*** Opening of Dataset records ***

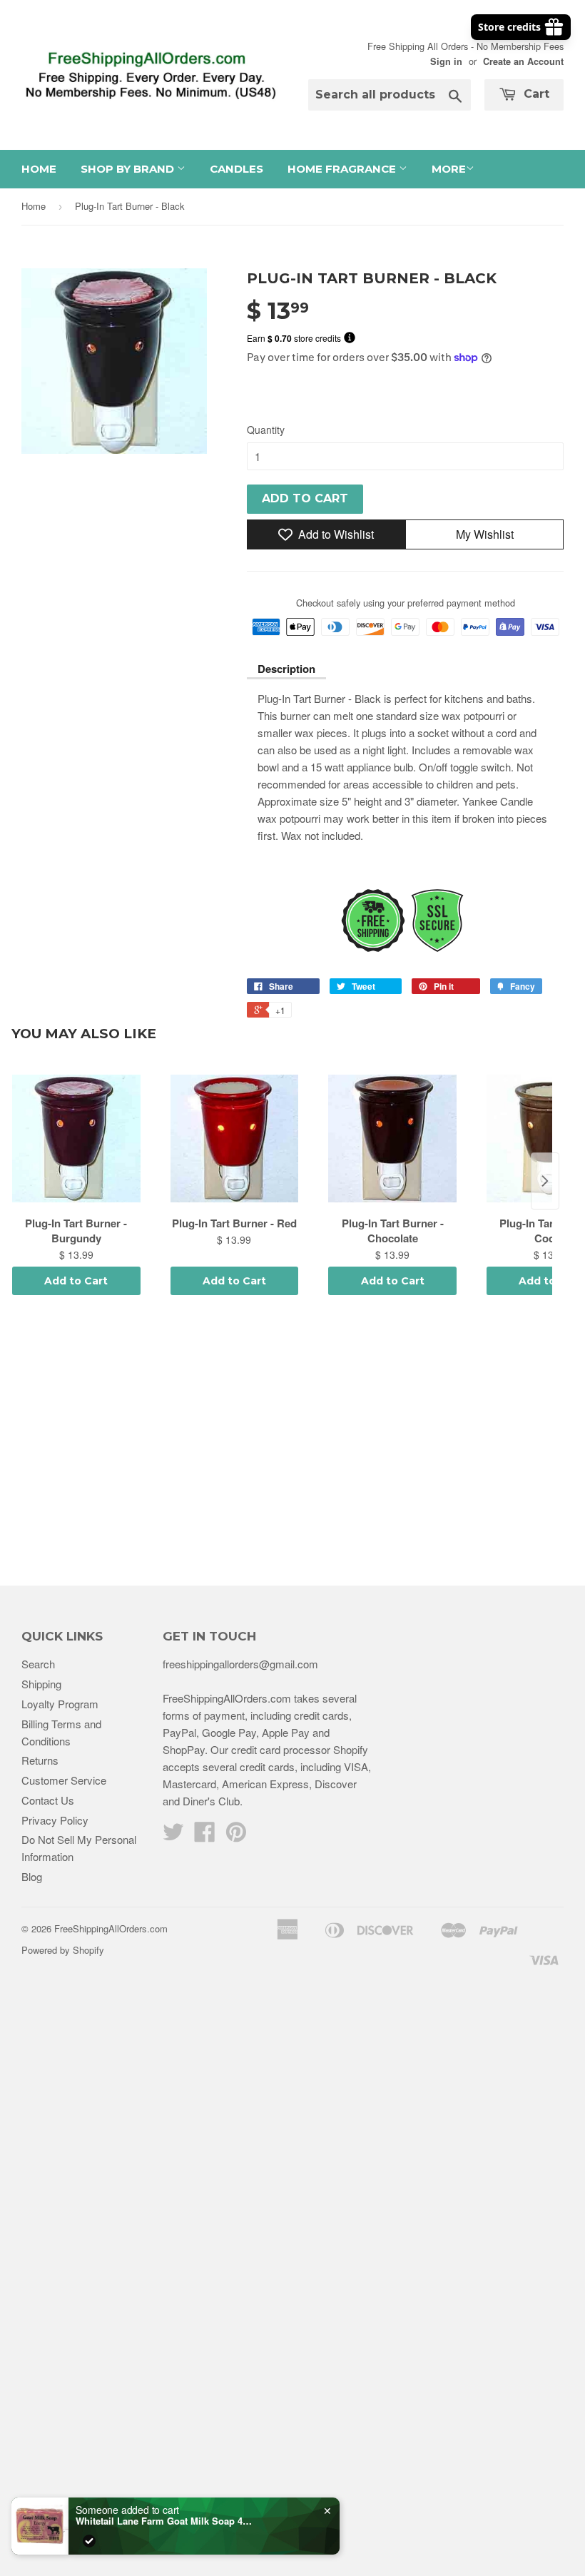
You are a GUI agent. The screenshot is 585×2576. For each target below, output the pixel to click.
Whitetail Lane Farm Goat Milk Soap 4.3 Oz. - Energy (165, 2521)
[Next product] (545, 1181)
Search (38, 1663)
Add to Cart (76, 1280)
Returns (39, 1760)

*** Close of Dataset records ***

Directions for this task >> Go through the material and set it down again exactly, but without any pictures.

Answer section >>
You are a GUI agent. The screenshot is 585×2576. For each target below, output the pixel to click.
Whitetail Lane Farm Goat Milk Soap 4.3 Oz. - Energy (165, 2521)
[Next product] (545, 1181)
Search (38, 1663)
Add to Cart (76, 1280)
Returns (39, 1760)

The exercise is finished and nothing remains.